WHAT THE TASK ASKS — Using the data below, return all lines in which "button" appears.

MATERIAL SUPPLIED —

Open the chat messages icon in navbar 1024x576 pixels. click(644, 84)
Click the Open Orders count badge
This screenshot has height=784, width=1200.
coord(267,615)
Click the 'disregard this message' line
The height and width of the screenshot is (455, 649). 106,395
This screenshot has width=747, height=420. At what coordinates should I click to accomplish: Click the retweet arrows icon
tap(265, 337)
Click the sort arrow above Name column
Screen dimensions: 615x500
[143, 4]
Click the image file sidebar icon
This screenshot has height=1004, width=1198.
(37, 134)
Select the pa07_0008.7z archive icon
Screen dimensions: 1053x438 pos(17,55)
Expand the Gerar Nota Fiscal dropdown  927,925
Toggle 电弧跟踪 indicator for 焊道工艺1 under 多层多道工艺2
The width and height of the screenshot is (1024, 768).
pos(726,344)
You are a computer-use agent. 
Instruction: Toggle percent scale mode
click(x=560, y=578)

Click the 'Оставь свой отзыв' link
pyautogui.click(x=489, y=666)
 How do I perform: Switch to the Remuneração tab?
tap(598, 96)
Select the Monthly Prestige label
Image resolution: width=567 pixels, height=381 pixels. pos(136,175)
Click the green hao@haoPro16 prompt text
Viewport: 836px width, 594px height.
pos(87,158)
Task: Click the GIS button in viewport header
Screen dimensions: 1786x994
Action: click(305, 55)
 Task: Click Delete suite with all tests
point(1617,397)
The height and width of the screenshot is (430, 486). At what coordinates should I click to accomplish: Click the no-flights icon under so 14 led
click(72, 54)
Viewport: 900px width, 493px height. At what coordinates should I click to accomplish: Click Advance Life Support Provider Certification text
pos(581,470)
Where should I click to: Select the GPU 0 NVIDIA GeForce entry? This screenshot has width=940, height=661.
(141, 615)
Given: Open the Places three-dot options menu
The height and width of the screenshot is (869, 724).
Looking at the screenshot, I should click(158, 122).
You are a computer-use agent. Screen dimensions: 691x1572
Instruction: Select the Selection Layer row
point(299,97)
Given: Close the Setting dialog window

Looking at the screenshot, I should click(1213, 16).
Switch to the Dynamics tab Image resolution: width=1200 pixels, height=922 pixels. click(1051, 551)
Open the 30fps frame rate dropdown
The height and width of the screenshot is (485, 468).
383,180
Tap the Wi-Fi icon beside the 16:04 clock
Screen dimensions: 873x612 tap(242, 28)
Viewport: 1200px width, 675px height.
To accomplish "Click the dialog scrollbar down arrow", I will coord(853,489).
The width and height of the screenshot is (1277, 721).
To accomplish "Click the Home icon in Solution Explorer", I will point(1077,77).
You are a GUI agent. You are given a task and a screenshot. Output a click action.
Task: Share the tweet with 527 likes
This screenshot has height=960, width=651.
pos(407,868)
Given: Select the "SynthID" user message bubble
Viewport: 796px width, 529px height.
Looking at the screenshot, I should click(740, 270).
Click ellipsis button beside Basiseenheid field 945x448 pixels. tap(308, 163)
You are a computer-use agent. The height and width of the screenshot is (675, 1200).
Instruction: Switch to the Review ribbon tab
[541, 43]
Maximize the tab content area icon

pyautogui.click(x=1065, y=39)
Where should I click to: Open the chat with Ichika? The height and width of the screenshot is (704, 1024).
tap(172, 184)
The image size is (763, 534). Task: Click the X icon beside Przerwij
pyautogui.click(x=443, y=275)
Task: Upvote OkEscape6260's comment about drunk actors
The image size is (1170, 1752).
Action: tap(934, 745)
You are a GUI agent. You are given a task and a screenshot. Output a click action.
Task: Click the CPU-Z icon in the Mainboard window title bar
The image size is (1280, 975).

ANSWER TO THE EXERCISE —
Task: Click the GIS button in viewport header
Click ellipsis button beside Basiseenheid field 945x448 pixels. tap(308, 163)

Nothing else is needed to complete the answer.